• Description of the task
Please report how many lines in the data underneath hold the word "height", with no other text.

• Material to process
══════
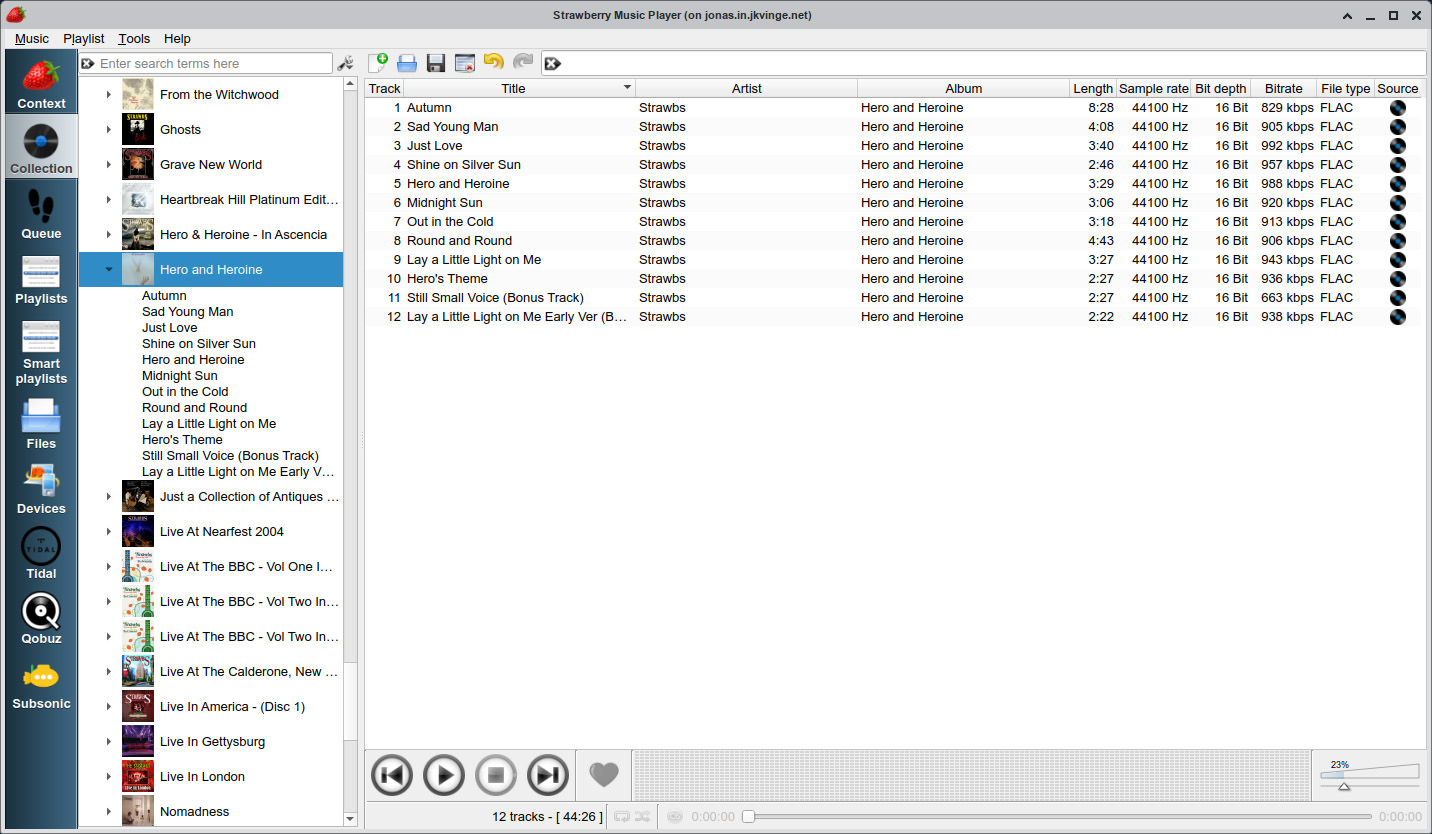Open the Tools menu

point(134,39)
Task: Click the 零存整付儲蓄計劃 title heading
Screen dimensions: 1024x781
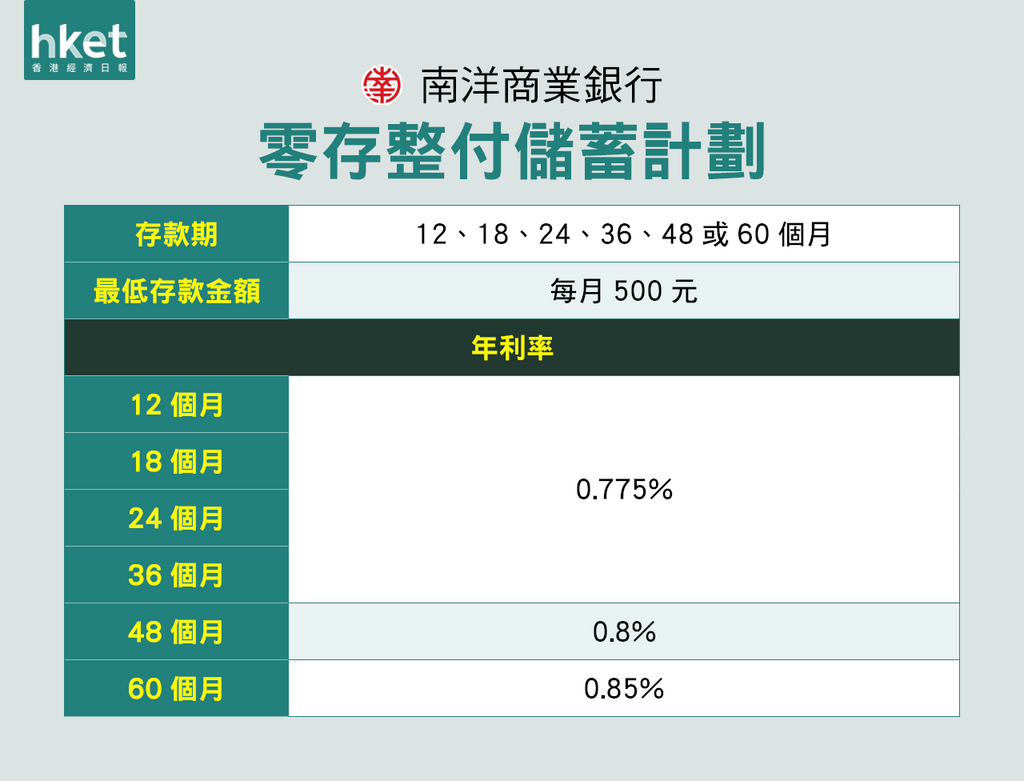Action: click(512, 152)
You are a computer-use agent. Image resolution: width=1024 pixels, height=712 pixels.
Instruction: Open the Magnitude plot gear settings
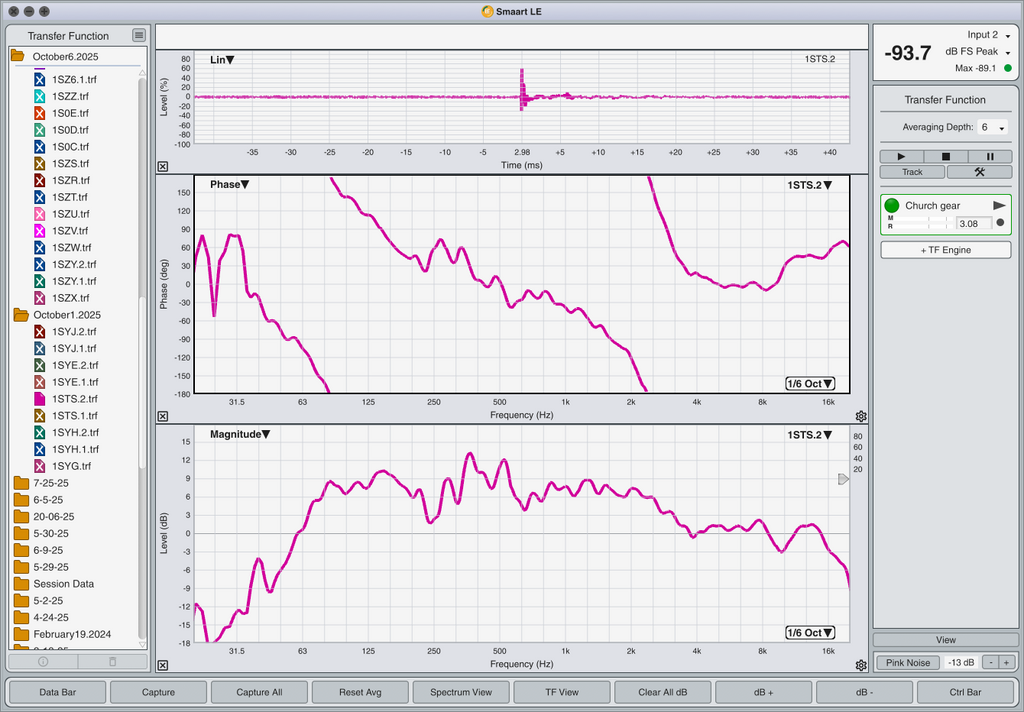pos(861,665)
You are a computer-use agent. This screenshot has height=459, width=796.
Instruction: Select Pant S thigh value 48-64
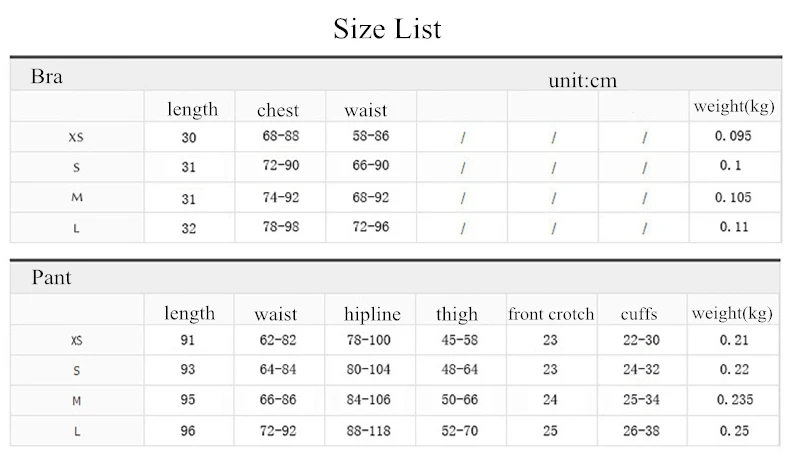pyautogui.click(x=459, y=370)
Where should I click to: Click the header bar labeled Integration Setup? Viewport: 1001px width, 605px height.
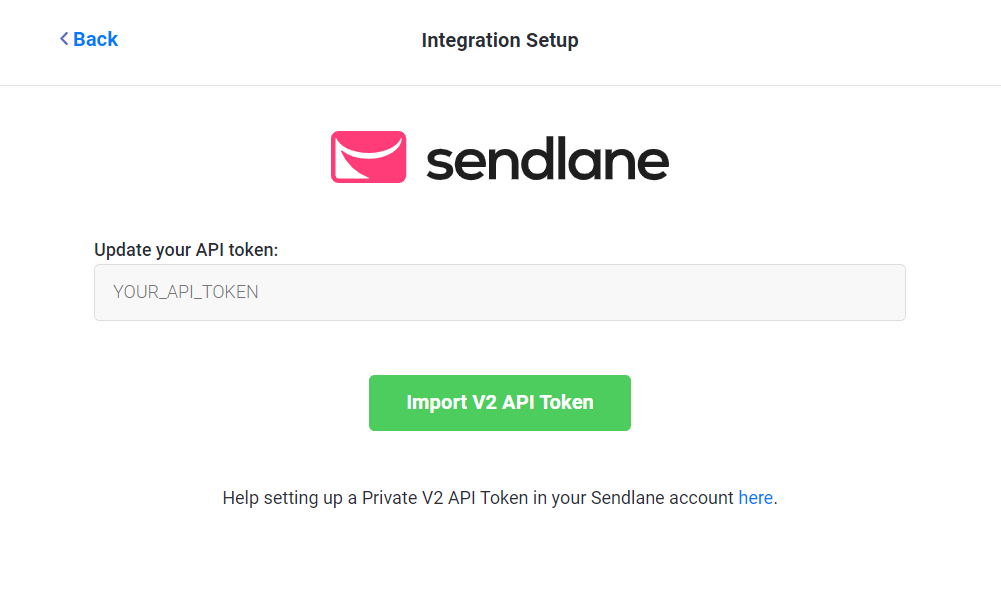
══════
• The completed task
3